# About this exercise:
Once the images are removed, repeat all of the entries exactly.
-------- Records shown
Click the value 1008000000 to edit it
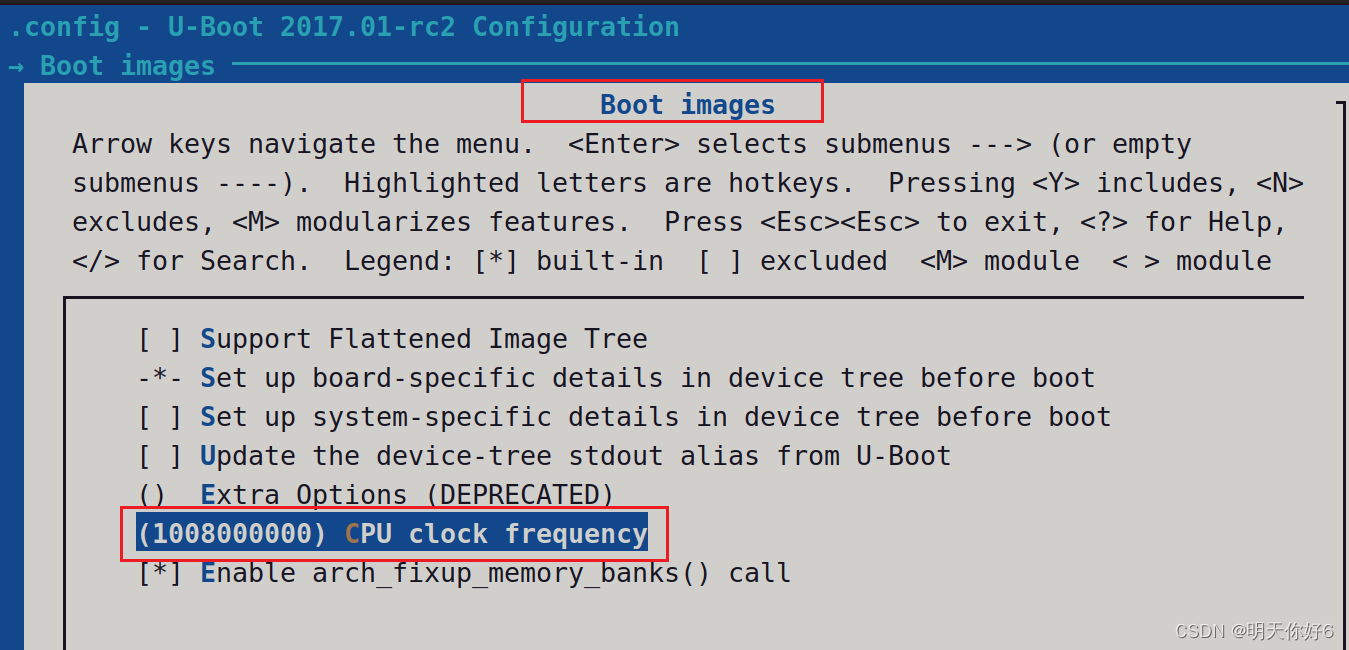The width and height of the screenshot is (1349, 650). [x=230, y=533]
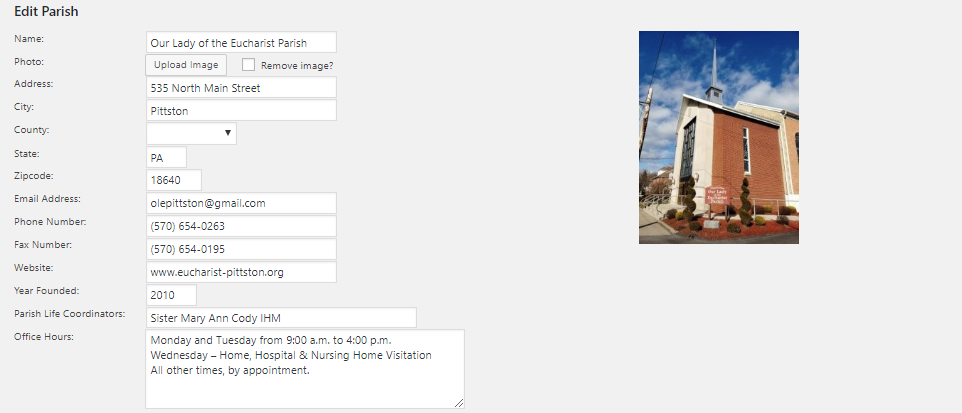Click the church photo thumbnail
The width and height of the screenshot is (962, 413).
pos(718,137)
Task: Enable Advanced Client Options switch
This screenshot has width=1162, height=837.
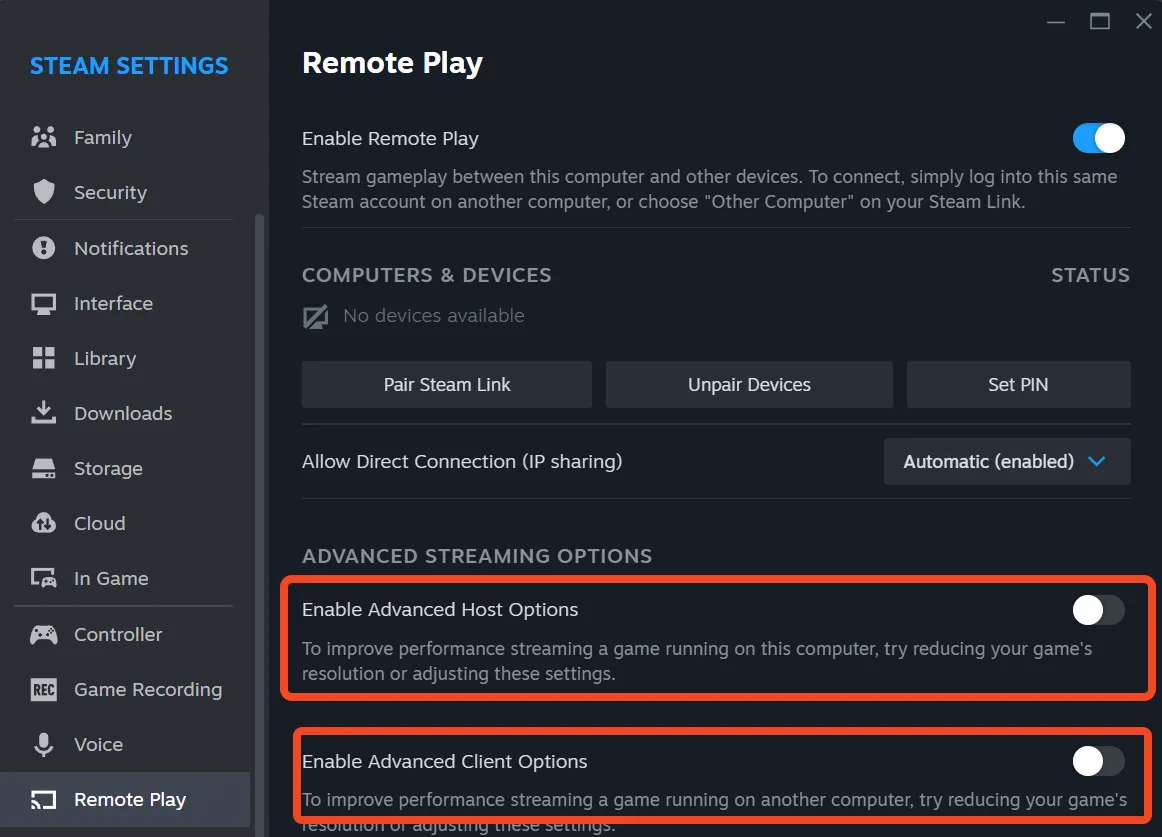Action: click(1097, 761)
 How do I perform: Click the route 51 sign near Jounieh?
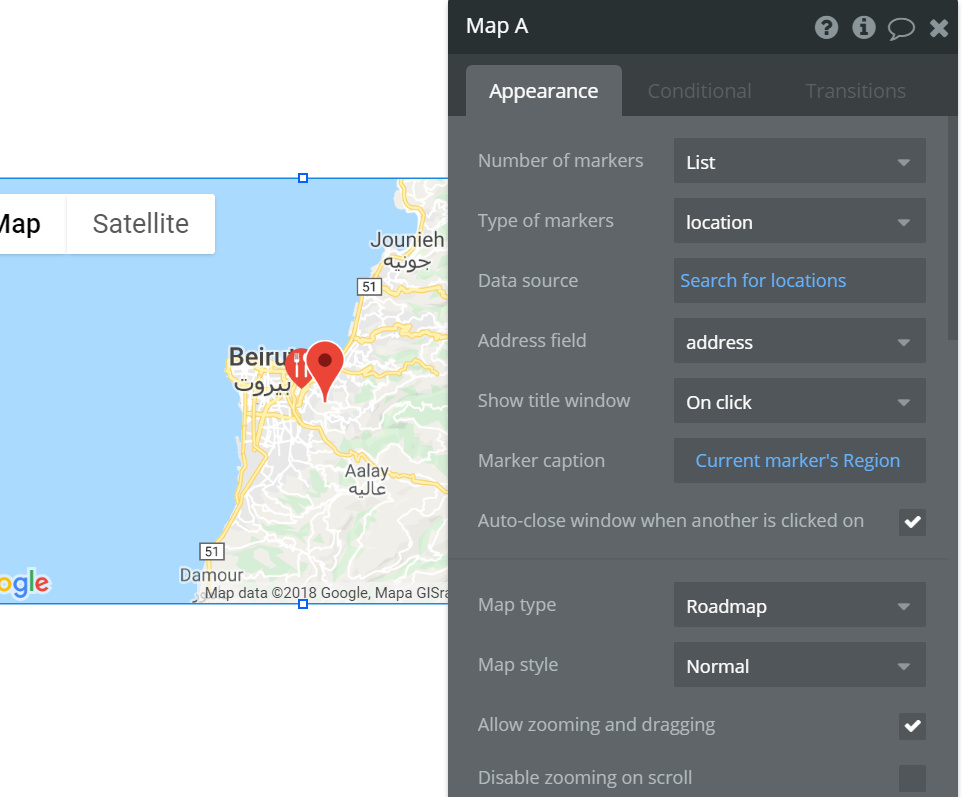point(369,287)
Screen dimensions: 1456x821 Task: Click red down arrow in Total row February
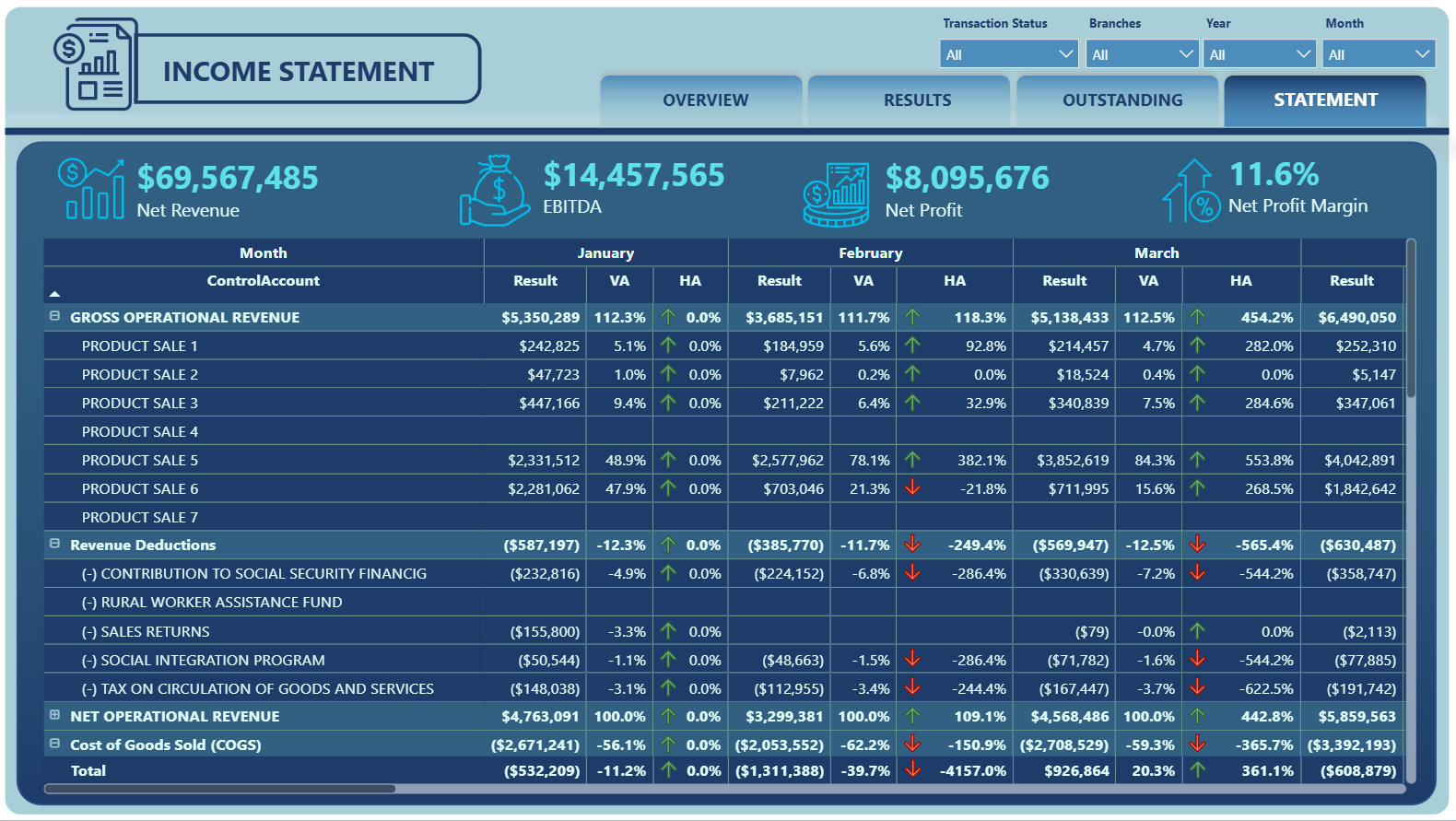(912, 770)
----------------
# Response area:
Click the value 1008000000 to edit it
The width and height of the screenshot is (1349, 650). [x=230, y=533]
Click the church photo thumbnail
The width and height of the screenshot is (962, 413).
pos(718,137)
Task: Enable Advanced Client Options switch
This screenshot has width=1162, height=837.
Action: click(1097, 761)
 How do I perform: Click the route 51 sign near Jounieh?
point(369,287)
Screen dimensions: 1456x821 Task: Click red down arrow in Total row February
(912, 770)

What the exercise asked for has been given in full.